WHAT IS NEEDED –
All lines of the following material must be written out exactly as they appear.

Content starts

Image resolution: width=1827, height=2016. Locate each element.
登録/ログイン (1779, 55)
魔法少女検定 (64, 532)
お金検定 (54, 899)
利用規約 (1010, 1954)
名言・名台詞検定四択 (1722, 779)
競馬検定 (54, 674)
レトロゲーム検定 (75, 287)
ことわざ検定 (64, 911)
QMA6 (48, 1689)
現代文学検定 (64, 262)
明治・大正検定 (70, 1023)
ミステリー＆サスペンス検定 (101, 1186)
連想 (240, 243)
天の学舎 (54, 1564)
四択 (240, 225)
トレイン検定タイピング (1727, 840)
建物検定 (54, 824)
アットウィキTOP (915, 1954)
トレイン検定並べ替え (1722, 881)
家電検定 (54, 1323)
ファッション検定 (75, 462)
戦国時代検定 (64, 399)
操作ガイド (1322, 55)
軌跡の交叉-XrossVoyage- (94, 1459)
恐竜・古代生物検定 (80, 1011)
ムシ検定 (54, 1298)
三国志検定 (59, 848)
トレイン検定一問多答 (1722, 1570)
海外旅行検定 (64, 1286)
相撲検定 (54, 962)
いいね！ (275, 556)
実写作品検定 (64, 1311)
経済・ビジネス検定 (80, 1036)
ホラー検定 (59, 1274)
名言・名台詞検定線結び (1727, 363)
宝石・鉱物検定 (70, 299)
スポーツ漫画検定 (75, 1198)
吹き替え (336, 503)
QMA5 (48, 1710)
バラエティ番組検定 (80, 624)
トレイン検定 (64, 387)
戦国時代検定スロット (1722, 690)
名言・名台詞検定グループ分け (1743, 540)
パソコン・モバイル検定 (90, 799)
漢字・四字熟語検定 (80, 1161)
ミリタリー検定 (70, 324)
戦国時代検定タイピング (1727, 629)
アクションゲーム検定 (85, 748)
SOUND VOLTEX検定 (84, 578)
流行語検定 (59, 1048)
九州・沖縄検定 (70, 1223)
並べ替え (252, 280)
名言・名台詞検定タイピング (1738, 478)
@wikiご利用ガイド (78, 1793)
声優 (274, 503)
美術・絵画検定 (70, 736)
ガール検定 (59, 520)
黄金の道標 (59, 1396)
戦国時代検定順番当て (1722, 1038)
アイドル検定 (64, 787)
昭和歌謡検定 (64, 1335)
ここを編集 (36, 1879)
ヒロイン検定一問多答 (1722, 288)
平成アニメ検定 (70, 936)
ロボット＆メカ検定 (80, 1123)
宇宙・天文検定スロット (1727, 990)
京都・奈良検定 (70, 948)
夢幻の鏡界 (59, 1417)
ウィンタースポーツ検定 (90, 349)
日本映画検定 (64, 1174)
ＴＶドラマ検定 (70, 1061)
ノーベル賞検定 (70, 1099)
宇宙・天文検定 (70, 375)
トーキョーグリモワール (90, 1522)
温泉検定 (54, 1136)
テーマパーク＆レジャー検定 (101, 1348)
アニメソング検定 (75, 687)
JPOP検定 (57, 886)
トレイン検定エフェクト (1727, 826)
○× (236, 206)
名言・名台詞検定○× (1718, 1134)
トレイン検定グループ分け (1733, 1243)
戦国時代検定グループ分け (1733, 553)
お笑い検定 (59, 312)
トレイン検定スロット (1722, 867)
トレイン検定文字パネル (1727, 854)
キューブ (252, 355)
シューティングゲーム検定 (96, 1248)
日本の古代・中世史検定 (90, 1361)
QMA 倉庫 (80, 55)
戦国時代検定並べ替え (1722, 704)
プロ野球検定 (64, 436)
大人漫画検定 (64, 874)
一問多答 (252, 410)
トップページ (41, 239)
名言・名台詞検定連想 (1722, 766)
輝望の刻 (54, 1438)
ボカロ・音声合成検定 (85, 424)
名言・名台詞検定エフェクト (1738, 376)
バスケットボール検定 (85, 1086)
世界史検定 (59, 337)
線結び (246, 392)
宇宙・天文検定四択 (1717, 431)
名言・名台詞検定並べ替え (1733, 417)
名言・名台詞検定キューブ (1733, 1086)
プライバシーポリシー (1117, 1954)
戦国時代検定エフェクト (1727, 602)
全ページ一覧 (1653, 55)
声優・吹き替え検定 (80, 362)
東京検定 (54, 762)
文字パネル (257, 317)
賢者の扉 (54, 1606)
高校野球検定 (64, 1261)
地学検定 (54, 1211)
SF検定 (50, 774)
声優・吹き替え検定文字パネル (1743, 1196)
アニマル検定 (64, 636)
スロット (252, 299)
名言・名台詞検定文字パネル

Content ends

RESPONSE TO THIS EXERCISE –
Image resolution: width=1827, height=2016. Locate each element.
登録/ログイン (1779, 55)
魔法少女検定 (64, 532)
お金検定 (54, 899)
利用規約 (1010, 1954)
名言・名台詞検定四択 (1722, 779)
競馬検定 (54, 674)
レトロゲーム検定 (75, 287)
ことわざ検定 (64, 911)
QMA6 (48, 1689)
現代文学検定 (64, 262)
明治・大正検定 (70, 1023)
ミステリー＆サスペンス検定 (101, 1186)
連想 (240, 243)
天の学舎 (54, 1564)
四択 (240, 225)
トレイン検定タイピング (1727, 840)
建物検定 (54, 824)
アットウィキTOP (915, 1954)
トレイン検定並べ替え (1722, 881)
家電検定 (54, 1323)
ファッション検定 (75, 462)
戦国時代検定 (64, 399)
操作ガイド (1322, 55)
軌跡の交叉-XrossVoyage- (94, 1459)
恐竜・古代生物検定 (80, 1011)
ムシ検定 (54, 1298)
三国志検定 (59, 848)
トレイン検定一問多答 (1722, 1570)
海外旅行検定 (64, 1286)
相撲検定 (54, 962)
いいね！ (275, 556)
実写作品検定 (64, 1311)
経済・ビジネス検定 (80, 1036)
ホラー検定 (59, 1274)
名言・名台詞検定線結び (1727, 363)
宝石・鉱物検定 (70, 299)
スポーツ漫画検定 (75, 1198)
吹き替え (336, 503)
QMA5 (48, 1710)
バラエティ番組検定 (80, 624)
トレイン検定 (64, 387)
戦国時代検定スロット (1722, 690)
名言・名台詞検定グループ分け (1743, 540)
パソコン・モバイル検定 (90, 799)
漢字・四字熟語検定 (80, 1161)
ミリタリー検定 (70, 324)
戦国時代検定タイピング (1727, 629)
アクションゲーム検定 (85, 748)
SOUND VOLTEX検定 (84, 578)
流行語検定 (59, 1048)
九州・沖縄検定 (70, 1223)
並べ替え (252, 280)
名言・名台詞検定タイピング (1738, 478)
@wikiご利用ガイド (78, 1793)
声優 (274, 503)
美術・絵画検定 (70, 736)
ガール検定 (59, 520)
黄金の道標 (59, 1396)
戦国時代検定順番当て (1722, 1038)
アイドル検定 (64, 787)
昭和歌謡検定 (64, 1335)
ここを編集 (36, 1879)
ヒロイン検定一問多答 (1722, 288)
平成アニメ検定 (70, 936)
ロボット＆メカ検定 (80, 1123)
宇宙・天文検定スロット (1727, 990)
京都・奈良検定 (70, 948)
夢幻の鏡界 (59, 1417)
ウィンタースポーツ検定 (90, 349)
日本映画検定 (64, 1174)
ＴＶドラマ検定 (70, 1061)
ノーベル賞検定 (70, 1099)
宇宙・天文検定 (70, 375)
トーキョーグリモワール (90, 1522)
温泉検定 (54, 1136)
テーマパーク＆レジャー検定 (101, 1348)
アニメソング検定 (75, 687)
JPOP検定 (57, 886)
トレイン検定エフェクト (1727, 826)
○× (236, 206)
名言・名台詞検定○× (1718, 1134)
トレイン検定グループ分け (1733, 1243)
戦国時代検定グループ分け (1733, 553)
お笑い検定 (59, 312)
トレイン検定スロット (1722, 867)
トレイン検定文字パネル (1727, 854)
キューブ (252, 355)
シューティングゲーム検定 (96, 1248)
日本の古代・中世史検定 (90, 1361)
QMA 倉庫 (80, 55)
戦国時代検定並べ替え (1722, 704)
プロ野球検定 (64, 436)
大人漫画検定 (64, 874)
一問多答 (252, 410)
トップページ (41, 239)
名言・名台詞検定連想 (1722, 766)
輝望の刻 (54, 1438)
ボカロ・音声合成検定 (85, 424)
名言・名台詞検定エフェクト (1738, 376)
バスケットボール検定 (85, 1086)
世界史検定 (59, 337)
線結び (246, 392)
宇宙・天文検定四択 (1717, 431)
名言・名台詞検定並べ替え (1733, 417)
名言・名台詞検定キューブ (1733, 1086)
プライバシーポリシー (1117, 1954)
戦国時代検定エフェクト (1727, 602)
全ページ一覧 (1653, 55)
声優・吹き替え検定 (80, 362)
東京検定 (54, 762)
文字パネル (257, 317)
賢者の扉 (54, 1606)
高校野球検定 (64, 1261)
地学検定 (54, 1211)
SF検定 (50, 774)
声優・吹き替え検定文字パネル (1743, 1196)
アニマル検定 (64, 636)
スロット (252, 299)
名言・名台詞検定文字パネル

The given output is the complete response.